>> Begin

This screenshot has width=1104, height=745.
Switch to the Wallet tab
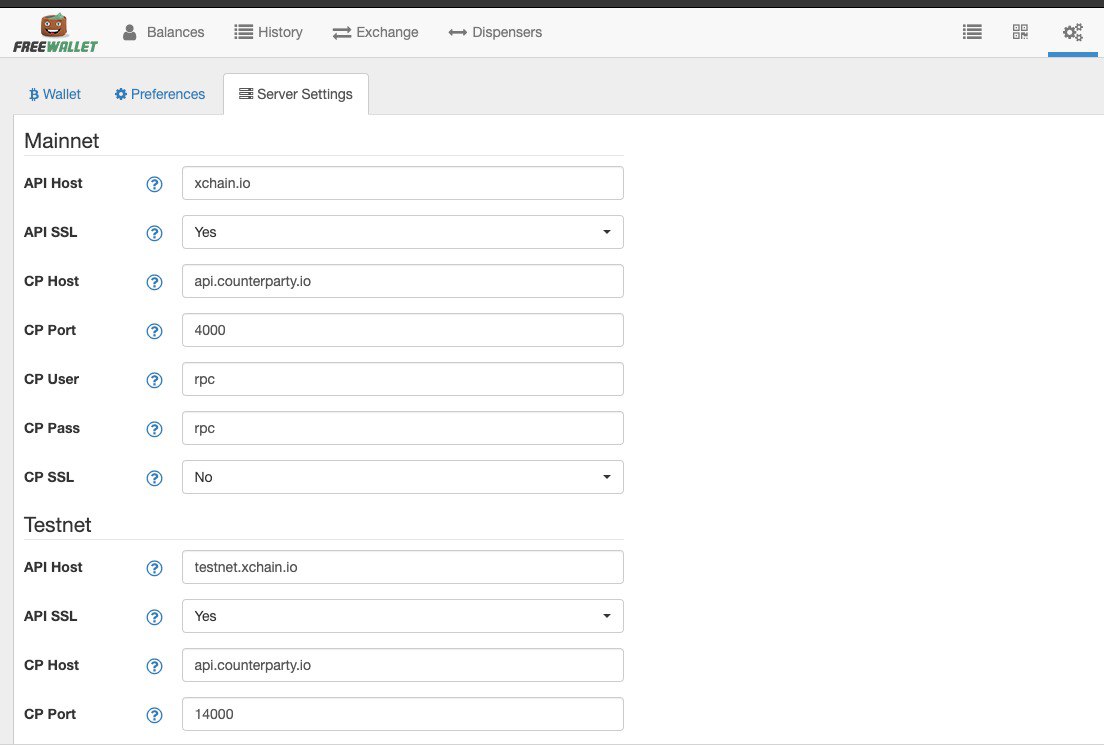tap(55, 94)
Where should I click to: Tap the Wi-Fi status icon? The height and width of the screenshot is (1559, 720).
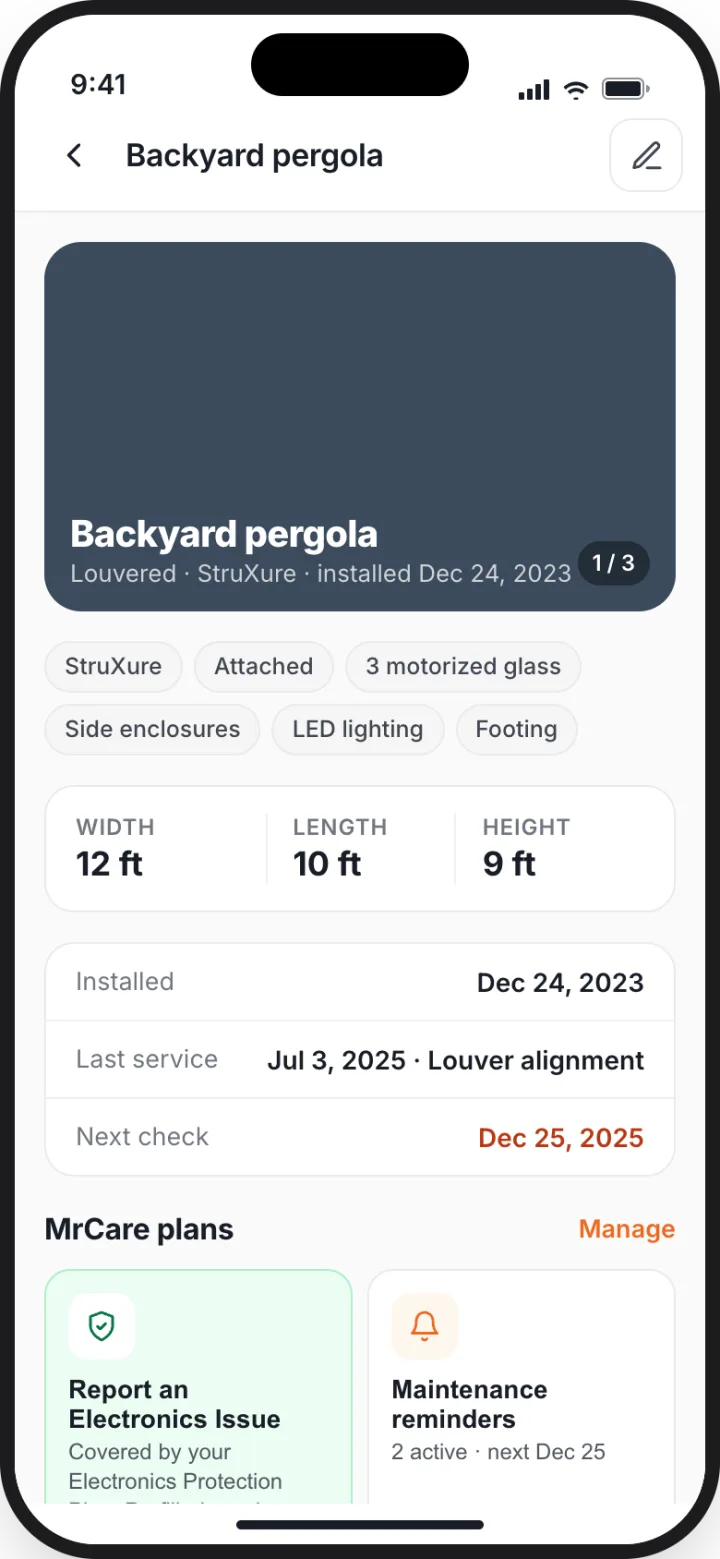575,90
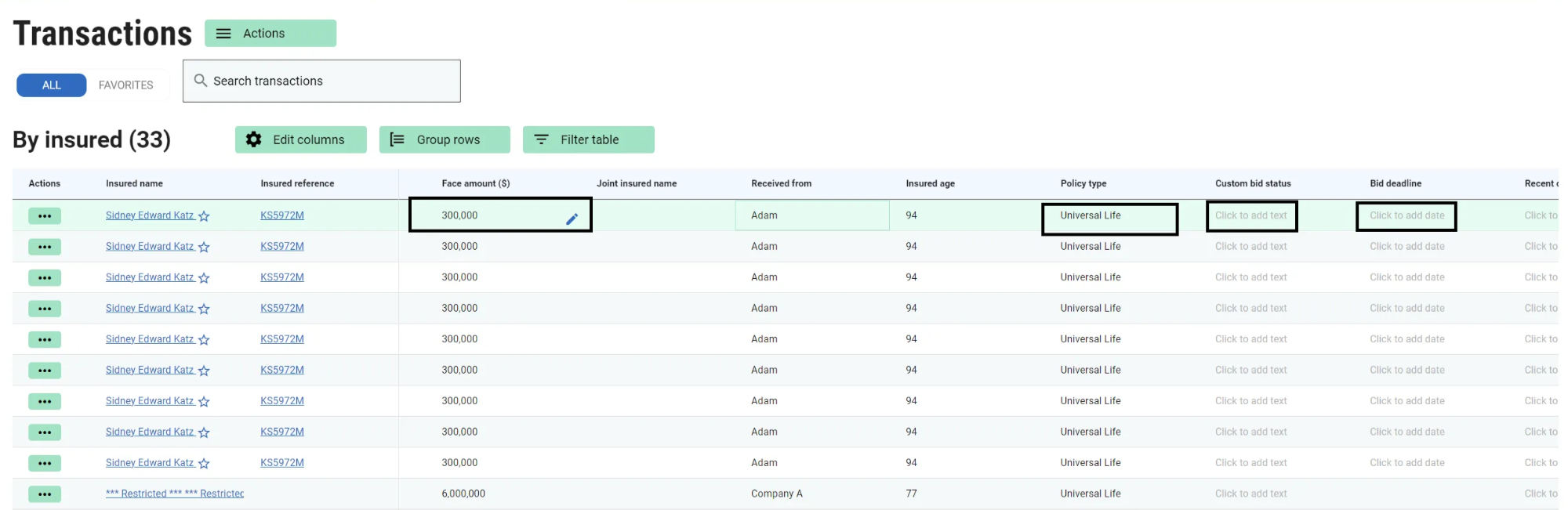Open the Actions dropdown next to Transactions title
The width and height of the screenshot is (1568, 510).
pyautogui.click(x=270, y=34)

>> End

*Work instructions:*
Please write out the text of all the items above word for word, leaving out the pictures.

*Correct response:*
This screenshot has width=1104, height=745.
Switch to the Wallet tab
tap(55, 94)
Where should I click to: Tap the Wi-Fi status icon? The height and width of the screenshot is (1559, 720).
575,90
Open the Actions dropdown next to Transactions title
The width and height of the screenshot is (1568, 510).
pyautogui.click(x=270, y=34)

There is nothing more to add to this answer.